Give back exactly the lines from the "Task: Click the Verandah stateroom photo" line to the final line of the records, and only those, minus any pictures.

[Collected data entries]
══════════════════════════════
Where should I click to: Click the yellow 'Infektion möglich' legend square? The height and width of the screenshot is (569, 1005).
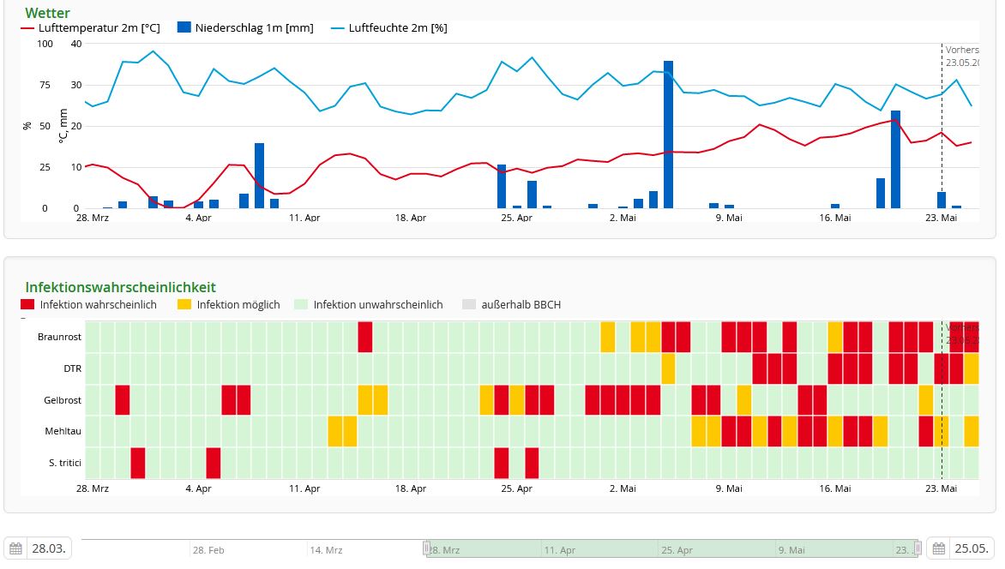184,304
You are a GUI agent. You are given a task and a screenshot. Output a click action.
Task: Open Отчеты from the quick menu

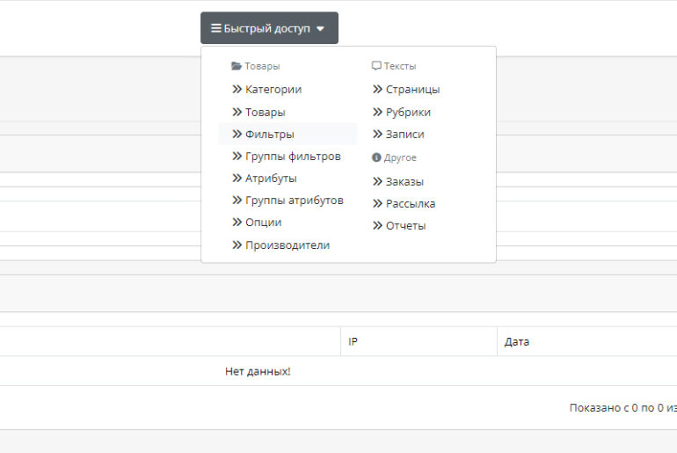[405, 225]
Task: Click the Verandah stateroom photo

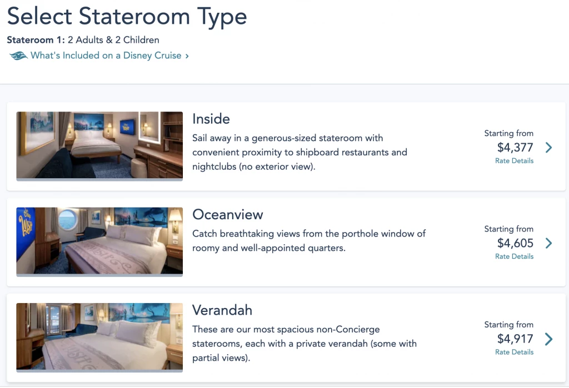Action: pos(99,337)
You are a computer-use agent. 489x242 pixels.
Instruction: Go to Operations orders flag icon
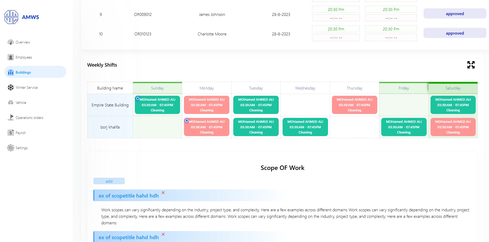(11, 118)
══════════════════════════════
■ **OUTPUT FOR THIS EXERCISE**:
Task: Click the Verandah stateroom photo

Action: pos(99,337)
You are a computer-use agent. 489x242 pixels.
Instruction: Go to Operations orders flag icon
(11, 118)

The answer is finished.